#### [Directions]
Each line of the data has to be written out again exactly as shown.

#### [Stored records]

***

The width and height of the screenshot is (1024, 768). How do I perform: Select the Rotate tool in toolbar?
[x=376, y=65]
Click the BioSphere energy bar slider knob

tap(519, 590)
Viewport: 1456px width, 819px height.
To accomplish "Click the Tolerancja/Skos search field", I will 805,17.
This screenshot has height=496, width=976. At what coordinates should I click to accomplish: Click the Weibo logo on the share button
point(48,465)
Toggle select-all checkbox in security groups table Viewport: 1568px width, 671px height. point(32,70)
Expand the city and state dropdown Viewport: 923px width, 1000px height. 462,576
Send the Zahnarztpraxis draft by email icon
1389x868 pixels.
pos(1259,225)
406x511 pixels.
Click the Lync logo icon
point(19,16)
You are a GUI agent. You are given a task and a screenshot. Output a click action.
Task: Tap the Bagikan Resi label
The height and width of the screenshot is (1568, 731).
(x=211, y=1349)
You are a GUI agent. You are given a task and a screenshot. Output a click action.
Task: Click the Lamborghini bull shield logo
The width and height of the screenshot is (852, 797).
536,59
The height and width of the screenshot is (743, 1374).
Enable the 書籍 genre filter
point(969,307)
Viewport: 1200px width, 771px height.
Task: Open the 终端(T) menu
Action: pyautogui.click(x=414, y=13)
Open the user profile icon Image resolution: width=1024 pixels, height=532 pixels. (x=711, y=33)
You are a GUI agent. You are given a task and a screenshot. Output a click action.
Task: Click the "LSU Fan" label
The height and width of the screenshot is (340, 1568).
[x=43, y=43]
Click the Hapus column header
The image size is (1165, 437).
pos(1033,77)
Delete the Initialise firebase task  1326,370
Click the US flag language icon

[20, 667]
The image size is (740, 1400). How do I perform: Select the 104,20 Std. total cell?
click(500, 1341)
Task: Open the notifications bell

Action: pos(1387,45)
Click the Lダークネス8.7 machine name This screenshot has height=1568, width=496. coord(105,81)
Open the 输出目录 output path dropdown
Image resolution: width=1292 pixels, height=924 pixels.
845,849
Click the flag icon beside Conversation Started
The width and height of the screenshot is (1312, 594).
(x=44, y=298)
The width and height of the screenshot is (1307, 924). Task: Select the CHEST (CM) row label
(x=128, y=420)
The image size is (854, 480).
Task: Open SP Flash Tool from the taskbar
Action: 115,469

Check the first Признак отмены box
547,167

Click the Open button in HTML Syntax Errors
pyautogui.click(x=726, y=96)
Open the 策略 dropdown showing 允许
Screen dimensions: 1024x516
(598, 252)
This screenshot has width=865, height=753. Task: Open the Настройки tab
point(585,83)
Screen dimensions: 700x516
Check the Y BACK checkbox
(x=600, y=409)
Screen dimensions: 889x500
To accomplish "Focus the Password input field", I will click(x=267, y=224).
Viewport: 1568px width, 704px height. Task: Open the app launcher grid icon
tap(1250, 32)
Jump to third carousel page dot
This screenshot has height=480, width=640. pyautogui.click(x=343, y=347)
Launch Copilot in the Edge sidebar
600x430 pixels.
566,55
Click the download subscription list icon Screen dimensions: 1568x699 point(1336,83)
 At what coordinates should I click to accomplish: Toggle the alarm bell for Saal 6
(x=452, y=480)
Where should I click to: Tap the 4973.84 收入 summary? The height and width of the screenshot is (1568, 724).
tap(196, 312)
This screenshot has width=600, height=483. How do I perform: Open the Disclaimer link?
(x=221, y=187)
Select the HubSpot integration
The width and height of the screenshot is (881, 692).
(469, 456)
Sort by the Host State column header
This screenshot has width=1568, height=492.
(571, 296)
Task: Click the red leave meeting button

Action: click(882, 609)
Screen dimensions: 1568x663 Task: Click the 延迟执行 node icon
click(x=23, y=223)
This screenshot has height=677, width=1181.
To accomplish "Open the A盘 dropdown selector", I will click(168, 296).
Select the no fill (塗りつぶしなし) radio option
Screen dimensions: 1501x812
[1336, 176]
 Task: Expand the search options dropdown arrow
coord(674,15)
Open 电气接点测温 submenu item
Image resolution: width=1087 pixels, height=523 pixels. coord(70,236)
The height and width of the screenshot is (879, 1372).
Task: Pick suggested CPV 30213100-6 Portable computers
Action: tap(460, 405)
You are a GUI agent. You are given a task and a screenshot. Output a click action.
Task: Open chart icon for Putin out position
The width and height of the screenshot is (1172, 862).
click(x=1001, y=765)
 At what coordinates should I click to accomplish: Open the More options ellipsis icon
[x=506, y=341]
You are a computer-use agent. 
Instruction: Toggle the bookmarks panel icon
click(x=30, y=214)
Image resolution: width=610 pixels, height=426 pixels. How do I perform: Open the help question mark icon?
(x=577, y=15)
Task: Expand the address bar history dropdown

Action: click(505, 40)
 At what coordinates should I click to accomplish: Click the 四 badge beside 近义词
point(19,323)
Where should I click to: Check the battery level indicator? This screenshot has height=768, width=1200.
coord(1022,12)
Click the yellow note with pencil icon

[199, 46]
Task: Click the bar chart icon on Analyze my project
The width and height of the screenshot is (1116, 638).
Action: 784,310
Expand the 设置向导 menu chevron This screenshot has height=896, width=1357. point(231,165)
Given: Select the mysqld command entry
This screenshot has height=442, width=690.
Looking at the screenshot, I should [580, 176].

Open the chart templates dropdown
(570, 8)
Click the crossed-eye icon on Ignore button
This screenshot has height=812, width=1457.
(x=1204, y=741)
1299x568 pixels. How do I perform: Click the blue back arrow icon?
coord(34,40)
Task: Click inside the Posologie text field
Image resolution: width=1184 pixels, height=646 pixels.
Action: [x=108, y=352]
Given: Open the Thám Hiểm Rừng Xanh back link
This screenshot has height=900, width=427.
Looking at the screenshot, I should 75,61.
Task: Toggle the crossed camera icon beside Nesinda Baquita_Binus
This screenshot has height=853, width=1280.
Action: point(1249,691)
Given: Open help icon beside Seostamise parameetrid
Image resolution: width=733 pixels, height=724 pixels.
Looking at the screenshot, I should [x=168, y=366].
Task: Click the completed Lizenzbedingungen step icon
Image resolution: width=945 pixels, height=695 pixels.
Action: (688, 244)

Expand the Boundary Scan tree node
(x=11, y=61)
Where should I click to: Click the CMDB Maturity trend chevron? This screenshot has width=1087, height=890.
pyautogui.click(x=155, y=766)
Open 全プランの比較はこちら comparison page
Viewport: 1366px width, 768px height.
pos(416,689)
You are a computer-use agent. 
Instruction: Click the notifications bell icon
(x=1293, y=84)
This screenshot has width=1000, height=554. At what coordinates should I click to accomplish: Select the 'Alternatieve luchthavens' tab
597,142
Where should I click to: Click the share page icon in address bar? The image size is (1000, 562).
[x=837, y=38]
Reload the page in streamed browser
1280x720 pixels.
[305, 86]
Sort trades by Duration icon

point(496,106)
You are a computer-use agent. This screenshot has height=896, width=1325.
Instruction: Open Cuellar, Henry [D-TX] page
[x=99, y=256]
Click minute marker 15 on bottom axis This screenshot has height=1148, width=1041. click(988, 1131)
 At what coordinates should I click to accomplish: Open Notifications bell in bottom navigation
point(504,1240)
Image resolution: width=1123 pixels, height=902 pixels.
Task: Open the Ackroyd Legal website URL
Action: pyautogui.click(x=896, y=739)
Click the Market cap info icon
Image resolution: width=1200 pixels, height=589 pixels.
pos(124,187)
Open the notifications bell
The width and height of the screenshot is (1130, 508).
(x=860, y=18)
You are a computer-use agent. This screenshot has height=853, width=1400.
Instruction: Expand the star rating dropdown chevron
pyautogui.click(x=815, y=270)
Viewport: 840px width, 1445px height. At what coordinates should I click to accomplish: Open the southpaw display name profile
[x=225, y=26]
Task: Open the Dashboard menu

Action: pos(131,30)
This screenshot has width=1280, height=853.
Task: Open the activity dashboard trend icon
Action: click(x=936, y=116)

***

#### [Task response]
The width and height of the screenshot is (1024, 768). How do I perform: Select the Rotate tool in toolbar?
[x=376, y=65]
Click the BioSphere energy bar slider knob

tap(519, 590)
Viewport: 1456px width, 819px height.
To accomplish "Click the Tolerancja/Skos search field", I will 805,17.
This screenshot has height=496, width=976. At what coordinates should I click to accomplish: Click the Weibo logo on the share button
point(48,465)
Toggle select-all checkbox in security groups table Viewport: 1568px width, 671px height. point(32,70)
Expand the city and state dropdown Viewport: 923px width, 1000px height. 462,576
Send the Zahnarztpraxis draft by email icon
1389x868 pixels.
pos(1259,225)
406x511 pixels.
Click the Lync logo icon
point(19,16)
You are a GUI agent. You are given a task and a screenshot. Output a click action.
Task: Tap the Bagikan Resi label
The height and width of the screenshot is (1568, 731).
(x=211, y=1349)
You are a GUI agent. You are given a task and a screenshot. Output a click action.
Task: Click the Lamborghini bull shield logo
The width and height of the screenshot is (852, 797).
536,59
The height and width of the screenshot is (743, 1374).
Enable the 書籍 genre filter
point(969,307)
Viewport: 1200px width, 771px height.
Task: Open the 终端(T) menu
Action: pyautogui.click(x=414, y=13)
Open the user profile icon Image resolution: width=1024 pixels, height=532 pixels. (x=711, y=33)
You are a GUI agent. You are given a task and a screenshot. Output a click action.
Task: Click the "LSU Fan" label
The height and width of the screenshot is (340, 1568).
[x=43, y=43]
Click the Hapus column header
The image size is (1165, 437).
pos(1033,77)
Delete the Initialise firebase task  1326,370
Click the US flag language icon

[20, 667]
The image size is (740, 1400). How do I perform: Select the 104,20 Std. total cell?
click(500, 1341)
Task: Open the notifications bell

Action: pos(1387,45)
Click the Lダークネス8.7 machine name This screenshot has height=1568, width=496. coord(105,81)
Open the 输出目录 output path dropdown
Image resolution: width=1292 pixels, height=924 pixels.
845,849
Click the flag icon beside Conversation Started
The width and height of the screenshot is (1312, 594).
(x=44, y=298)
The width and height of the screenshot is (1307, 924). Task: Select the CHEST (CM) row label
(x=128, y=420)
The image size is (854, 480).
Task: Open SP Flash Tool from the taskbar
Action: 115,469

Check the first Признак отмены box
547,167

Click the Open button in HTML Syntax Errors
pyautogui.click(x=726, y=96)
Open the 策略 dropdown showing 允许
Screen dimensions: 1024x516
(598, 252)
This screenshot has width=865, height=753. Task: Open the Настройки tab
point(585,83)
Screen dimensions: 700x516
Check the Y BACK checkbox
(x=600, y=409)
Screen dimensions: 889x500
To accomplish "Focus the Password input field", I will click(x=267, y=224).
Viewport: 1568px width, 704px height. Task: Open the app launcher grid icon
tap(1250, 32)
Jump to third carousel page dot
This screenshot has height=480, width=640. pyautogui.click(x=343, y=347)
Launch Copilot in the Edge sidebar
600x430 pixels.
566,55
Click the download subscription list icon Screen dimensions: 1568x699 point(1336,83)
 At what coordinates should I click to accomplish: Toggle the alarm bell for Saal 6
(x=452, y=480)
Where should I click to: Tap the 4973.84 收入 summary? The height and width of the screenshot is (1568, 724).
tap(196, 312)
This screenshot has width=600, height=483. How do I perform: Open the Disclaimer link?
(x=221, y=187)
Select the HubSpot integration
The width and height of the screenshot is (881, 692).
(469, 456)
Sort by the Host State column header
This screenshot has width=1568, height=492.
(571, 296)
Task: Click the red leave meeting button

Action: click(882, 609)
Screen dimensions: 1568x663 Task: Click the 延迟执行 node icon
click(x=23, y=223)
This screenshot has height=677, width=1181.
To accomplish "Open the A盘 dropdown selector", I will click(168, 296).
Select the no fill (塗りつぶしなし) radio option
Screen dimensions: 1501x812
[1336, 176]
 Task: Expand the search options dropdown arrow
coord(674,15)
Open 电气接点测温 submenu item
Image resolution: width=1087 pixels, height=523 pixels. coord(70,236)
The height and width of the screenshot is (879, 1372).
Task: Pick suggested CPV 30213100-6 Portable computers
Action: tap(460, 405)
You are a GUI agent. You are given a task and a screenshot. Output a click action.
Task: Open chart icon for Putin out position
The width and height of the screenshot is (1172, 862).
click(x=1001, y=765)
 At what coordinates should I click to accomplish: Open the More options ellipsis icon
[x=506, y=341]
You are a computer-use agent. 
Instruction: Toggle the bookmarks panel icon
click(x=30, y=214)
Image resolution: width=610 pixels, height=426 pixels. How do I perform: Open the help question mark icon?
(x=577, y=15)
Task: Expand the address bar history dropdown

Action: click(505, 40)
 At what coordinates should I click to accomplish: Click the 四 badge beside 近义词
point(19,323)
Where should I click to: Check the battery level indicator? This screenshot has height=768, width=1200.
coord(1022,12)
Click the yellow note with pencil icon

[199, 46]
Task: Click the bar chart icon on Analyze my project
The width and height of the screenshot is (1116, 638).
Action: 784,310
Expand the 设置向导 menu chevron This screenshot has height=896, width=1357. point(231,165)
Given: Select the mysqld command entry
This screenshot has height=442, width=690.
Looking at the screenshot, I should [580, 176].

Open the chart templates dropdown
(570, 8)
Click the crossed-eye icon on Ignore button
This screenshot has height=812, width=1457.
(x=1204, y=741)
1299x568 pixels. How do I perform: Click the blue back arrow icon?
coord(34,40)
Task: Click inside the Posologie text field
Image resolution: width=1184 pixels, height=646 pixels.
Action: [x=108, y=352]
Given: Open the Thám Hiểm Rừng Xanh back link
This screenshot has height=900, width=427.
Looking at the screenshot, I should 75,61.
Task: Toggle the crossed camera icon beside Nesinda Baquita_Binus
This screenshot has height=853, width=1280.
Action: point(1249,691)
Given: Open help icon beside Seostamise parameetrid
Image resolution: width=733 pixels, height=724 pixels.
Looking at the screenshot, I should [x=168, y=366].
Task: Click the completed Lizenzbedingungen step icon
Image resolution: width=945 pixels, height=695 pixels.
Action: (688, 244)

Expand the Boundary Scan tree node
(x=11, y=61)
Where should I click to: Click the CMDB Maturity trend chevron? This screenshot has width=1087, height=890.
pyautogui.click(x=155, y=766)
Open 全プランの比較はこちら comparison page
Viewport: 1366px width, 768px height.
pos(416,689)
You are a computer-use agent. 
Instruction: Click the notifications bell icon
(x=1293, y=84)
This screenshot has width=1000, height=554. At what coordinates should I click to accomplish: Select the 'Alternatieve luchthavens' tab
597,142
Where should I click to: Click the share page icon in address bar? The image size is (1000, 562).
[x=837, y=38]
Reload the page in streamed browser
1280x720 pixels.
[305, 86]
Sort trades by Duration icon

point(496,106)
You are a computer-use agent. This screenshot has height=896, width=1325.
Instruction: Open Cuellar, Henry [D-TX] page
[x=99, y=256]
Click minute marker 15 on bottom axis This screenshot has height=1148, width=1041. click(988, 1131)
 At what coordinates should I click to accomplish: Open Notifications bell in bottom navigation
point(504,1240)
Image resolution: width=1123 pixels, height=902 pixels.
Task: Open the Ackroyd Legal website URL
Action: pyautogui.click(x=896, y=739)
Click the Market cap info icon
Image resolution: width=1200 pixels, height=589 pixels.
pos(124,187)
Open the notifications bell
The width and height of the screenshot is (1130, 508).
(x=860, y=18)
You are a computer-use agent. This screenshot has height=853, width=1400.
Instruction: Expand the star rating dropdown chevron
pyautogui.click(x=815, y=270)
Viewport: 840px width, 1445px height. At what coordinates should I click to accomplish: Open the southpaw display name profile
[x=225, y=26]
Task: Open the Dashboard menu

Action: pos(131,30)
This screenshot has width=1280, height=853.
Task: Open the activity dashboard trend icon
Action: click(x=936, y=116)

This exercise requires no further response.